Background In Vietnam, rabies has been a notifiable disease for more than 40 years. Over the last five years, on average, more than 350,000 people per year have been bitten by dogs and cats while more than 80 human deaths have been reported yearly. No studies have been conducted to evaluate the geographical and temporal patterns of rabies in humans in Vietnam. Therefore, the main objective of this study was to assess the geographical and temporal distributions of rabies post exposure prophylaxis (PEP) incidence in humans in Vietnam from 2005 to 2015. Methods Average incidence rabies (AIR) PEP rates for every 3 or 4 years (2005–2008, 2009–2012 and 2013–2015) were calculated to describe the spatial distribution of rabies PEP. Hotspot analysis was implemented to identify patterns of spatial significance using the Getis-Ord Gi statistic.

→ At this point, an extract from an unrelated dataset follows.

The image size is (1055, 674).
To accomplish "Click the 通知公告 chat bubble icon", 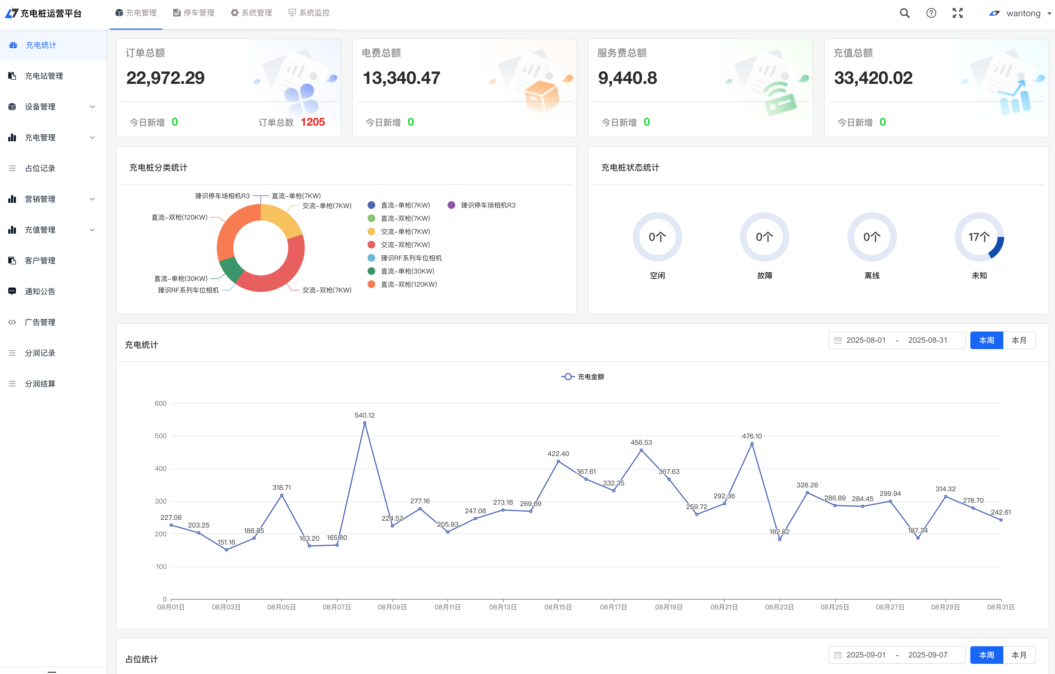I will (12, 291).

For temporal pattern analysis, two regions [Mekong River Delta (MRD) and Southeast Central Coast (SCC)], with the highest incidence rates, and the seasonal-decomposition procedure based on loess (STL), were compared to assess their temporal patterns of rabies PEP. Findings We found hotspots in southern Vietnam and coldspots in northern Vietnam during the study period. Rabies cases were limited to specific areas. In addition, the hotspot analysis showed that new risk areas were identified in each period which were not observed in incidence rate maps. The seasonal plots showed seasonal patterns with a strong peak in February/July and a minor peak in October/December in the MRD region. However, in the SCC, a small peak was detected at the early part of each year and a strong peak in the middle of each year. Conclusion Our findings provide insight into understanding the geographical and seasonal patterns of rabies PEP in Vietnam. This study provides evidence to aid policy makers when making decisions and investing resources. Such information may also be utilized to raise public awareness to prevent rabies exposures and reduce unnecessary PEP.